▸ **Request**: Copy the rows from the line with "The width and height of the screenshot is (1350, 896)." to the line with "Action: 856,24", swapping "Support" for "Help" and leaving everything else unchanged.

▸ **Information supplied**:
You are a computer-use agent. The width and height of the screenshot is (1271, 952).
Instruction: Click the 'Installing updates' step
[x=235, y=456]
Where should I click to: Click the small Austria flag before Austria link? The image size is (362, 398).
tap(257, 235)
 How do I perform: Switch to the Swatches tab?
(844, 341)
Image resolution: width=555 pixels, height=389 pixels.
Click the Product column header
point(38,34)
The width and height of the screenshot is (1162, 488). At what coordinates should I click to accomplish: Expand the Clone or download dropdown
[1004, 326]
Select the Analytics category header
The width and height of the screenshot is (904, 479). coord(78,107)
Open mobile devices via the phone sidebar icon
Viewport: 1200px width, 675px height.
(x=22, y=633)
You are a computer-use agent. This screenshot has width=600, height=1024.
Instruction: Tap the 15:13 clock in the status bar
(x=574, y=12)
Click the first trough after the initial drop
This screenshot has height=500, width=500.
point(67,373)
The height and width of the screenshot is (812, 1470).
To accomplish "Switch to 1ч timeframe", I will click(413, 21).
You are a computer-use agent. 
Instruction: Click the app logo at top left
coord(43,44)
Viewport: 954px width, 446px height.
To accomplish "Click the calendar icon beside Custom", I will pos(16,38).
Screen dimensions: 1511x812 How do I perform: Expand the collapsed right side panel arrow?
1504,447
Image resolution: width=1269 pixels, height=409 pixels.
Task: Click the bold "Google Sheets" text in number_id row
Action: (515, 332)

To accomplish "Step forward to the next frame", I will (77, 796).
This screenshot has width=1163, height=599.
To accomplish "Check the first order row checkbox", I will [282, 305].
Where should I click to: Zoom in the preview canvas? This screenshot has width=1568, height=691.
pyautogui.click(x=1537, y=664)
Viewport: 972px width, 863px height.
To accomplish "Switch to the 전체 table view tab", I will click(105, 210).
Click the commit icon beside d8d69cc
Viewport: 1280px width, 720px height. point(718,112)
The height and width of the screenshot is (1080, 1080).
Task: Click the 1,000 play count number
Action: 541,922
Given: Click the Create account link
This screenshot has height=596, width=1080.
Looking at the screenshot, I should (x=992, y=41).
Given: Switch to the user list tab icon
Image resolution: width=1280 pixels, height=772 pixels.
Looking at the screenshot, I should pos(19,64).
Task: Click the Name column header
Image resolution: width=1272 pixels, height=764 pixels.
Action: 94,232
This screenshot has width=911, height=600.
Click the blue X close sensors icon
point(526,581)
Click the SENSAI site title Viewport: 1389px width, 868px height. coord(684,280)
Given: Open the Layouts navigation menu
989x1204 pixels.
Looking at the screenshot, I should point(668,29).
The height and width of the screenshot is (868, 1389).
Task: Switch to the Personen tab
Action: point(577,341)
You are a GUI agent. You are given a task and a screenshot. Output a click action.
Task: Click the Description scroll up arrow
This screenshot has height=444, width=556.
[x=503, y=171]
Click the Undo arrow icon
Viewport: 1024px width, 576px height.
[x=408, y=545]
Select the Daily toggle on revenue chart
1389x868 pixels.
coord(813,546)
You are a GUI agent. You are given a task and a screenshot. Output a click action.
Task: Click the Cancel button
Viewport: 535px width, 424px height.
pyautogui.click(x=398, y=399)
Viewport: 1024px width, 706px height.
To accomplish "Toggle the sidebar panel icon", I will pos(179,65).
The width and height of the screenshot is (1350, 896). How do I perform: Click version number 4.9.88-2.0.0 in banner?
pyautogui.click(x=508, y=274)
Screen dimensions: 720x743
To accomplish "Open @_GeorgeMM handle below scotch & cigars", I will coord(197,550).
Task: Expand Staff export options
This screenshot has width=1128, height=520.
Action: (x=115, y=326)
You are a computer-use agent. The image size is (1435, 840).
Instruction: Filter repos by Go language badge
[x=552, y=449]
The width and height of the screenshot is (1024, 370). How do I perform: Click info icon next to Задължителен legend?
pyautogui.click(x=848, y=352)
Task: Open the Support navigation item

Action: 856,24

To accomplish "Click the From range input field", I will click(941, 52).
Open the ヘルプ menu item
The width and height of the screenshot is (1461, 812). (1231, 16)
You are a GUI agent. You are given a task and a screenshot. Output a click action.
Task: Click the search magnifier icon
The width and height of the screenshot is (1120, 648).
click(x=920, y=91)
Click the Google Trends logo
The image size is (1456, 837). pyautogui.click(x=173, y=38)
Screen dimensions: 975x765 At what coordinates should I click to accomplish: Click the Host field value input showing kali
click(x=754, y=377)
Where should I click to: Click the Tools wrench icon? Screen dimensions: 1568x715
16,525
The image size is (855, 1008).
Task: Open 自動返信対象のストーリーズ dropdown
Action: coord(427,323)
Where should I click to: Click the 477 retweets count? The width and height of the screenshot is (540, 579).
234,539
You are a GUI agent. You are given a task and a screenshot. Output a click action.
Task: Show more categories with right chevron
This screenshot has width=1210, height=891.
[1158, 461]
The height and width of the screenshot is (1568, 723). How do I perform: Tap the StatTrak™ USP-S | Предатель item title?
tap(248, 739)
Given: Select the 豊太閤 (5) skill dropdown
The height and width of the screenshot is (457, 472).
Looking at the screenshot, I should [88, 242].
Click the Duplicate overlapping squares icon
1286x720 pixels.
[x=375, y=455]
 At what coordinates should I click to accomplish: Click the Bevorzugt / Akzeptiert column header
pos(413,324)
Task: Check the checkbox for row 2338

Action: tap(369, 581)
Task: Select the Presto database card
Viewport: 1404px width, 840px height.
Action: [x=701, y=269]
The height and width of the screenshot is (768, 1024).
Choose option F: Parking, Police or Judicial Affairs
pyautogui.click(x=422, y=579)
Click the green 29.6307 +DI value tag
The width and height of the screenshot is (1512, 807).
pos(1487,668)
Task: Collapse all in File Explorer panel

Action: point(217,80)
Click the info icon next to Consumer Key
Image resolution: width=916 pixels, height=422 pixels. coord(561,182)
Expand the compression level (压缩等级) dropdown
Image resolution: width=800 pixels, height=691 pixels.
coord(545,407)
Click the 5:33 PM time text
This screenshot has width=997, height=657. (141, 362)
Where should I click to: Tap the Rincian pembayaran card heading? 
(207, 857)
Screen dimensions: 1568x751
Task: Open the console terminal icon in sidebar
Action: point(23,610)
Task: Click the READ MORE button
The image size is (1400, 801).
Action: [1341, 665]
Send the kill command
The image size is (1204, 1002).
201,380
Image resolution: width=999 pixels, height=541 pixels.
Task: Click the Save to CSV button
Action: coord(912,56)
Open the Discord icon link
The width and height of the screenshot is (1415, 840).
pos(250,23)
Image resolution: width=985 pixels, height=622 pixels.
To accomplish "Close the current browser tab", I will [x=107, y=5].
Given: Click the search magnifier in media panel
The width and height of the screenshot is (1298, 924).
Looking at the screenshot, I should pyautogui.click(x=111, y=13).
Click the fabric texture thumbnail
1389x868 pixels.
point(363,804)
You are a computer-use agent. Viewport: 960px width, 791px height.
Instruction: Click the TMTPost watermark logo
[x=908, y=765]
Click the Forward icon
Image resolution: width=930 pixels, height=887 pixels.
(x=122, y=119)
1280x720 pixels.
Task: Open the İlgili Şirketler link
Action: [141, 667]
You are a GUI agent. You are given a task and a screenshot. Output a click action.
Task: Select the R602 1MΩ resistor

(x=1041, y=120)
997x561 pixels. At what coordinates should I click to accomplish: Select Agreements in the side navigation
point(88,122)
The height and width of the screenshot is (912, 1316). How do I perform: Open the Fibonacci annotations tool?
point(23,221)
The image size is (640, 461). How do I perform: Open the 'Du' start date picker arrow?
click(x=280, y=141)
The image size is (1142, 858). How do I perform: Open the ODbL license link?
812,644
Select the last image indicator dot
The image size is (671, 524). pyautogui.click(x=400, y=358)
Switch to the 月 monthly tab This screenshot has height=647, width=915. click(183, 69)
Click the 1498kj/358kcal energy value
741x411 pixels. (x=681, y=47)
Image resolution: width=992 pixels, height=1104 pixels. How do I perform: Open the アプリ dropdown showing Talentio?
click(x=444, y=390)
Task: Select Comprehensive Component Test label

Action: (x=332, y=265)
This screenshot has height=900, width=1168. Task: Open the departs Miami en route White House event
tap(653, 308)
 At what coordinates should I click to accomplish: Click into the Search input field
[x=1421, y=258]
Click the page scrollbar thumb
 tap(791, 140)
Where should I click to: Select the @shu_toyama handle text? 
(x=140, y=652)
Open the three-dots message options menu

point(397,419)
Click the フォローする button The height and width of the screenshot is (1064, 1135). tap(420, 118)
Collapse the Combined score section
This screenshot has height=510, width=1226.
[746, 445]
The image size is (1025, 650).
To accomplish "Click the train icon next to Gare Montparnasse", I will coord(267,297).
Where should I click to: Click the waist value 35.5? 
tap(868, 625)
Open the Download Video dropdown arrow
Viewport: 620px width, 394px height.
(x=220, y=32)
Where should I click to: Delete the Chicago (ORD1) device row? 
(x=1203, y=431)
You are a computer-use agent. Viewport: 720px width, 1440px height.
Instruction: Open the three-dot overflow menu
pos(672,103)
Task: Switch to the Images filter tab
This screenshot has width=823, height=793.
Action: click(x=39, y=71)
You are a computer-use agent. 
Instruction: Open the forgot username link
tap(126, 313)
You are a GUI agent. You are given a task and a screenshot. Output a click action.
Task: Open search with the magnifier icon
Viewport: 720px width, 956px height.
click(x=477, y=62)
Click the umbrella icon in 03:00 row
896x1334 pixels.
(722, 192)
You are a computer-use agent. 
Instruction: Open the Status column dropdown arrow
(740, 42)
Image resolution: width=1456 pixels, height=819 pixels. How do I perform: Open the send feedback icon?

▸ **Full output**:
The width and height of the screenshot is (1350, 896). How do I perform: Click version number 4.9.88-2.0.0 in banner?
pyautogui.click(x=508, y=274)
Screen dimensions: 720x743
To accomplish "Open @_GeorgeMM handle below scotch & cigars", I will coord(197,550).
Task: Expand Staff export options
This screenshot has width=1128, height=520.
Action: (x=115, y=326)
You are a computer-use agent. The image size is (1435, 840).
Instruction: Filter repos by Go language badge
[x=552, y=449]
The width and height of the screenshot is (1024, 370). How do I perform: Click info icon next to Задължителен legend?
pyautogui.click(x=848, y=352)
Task: Open the Help navigation item

Action: 856,24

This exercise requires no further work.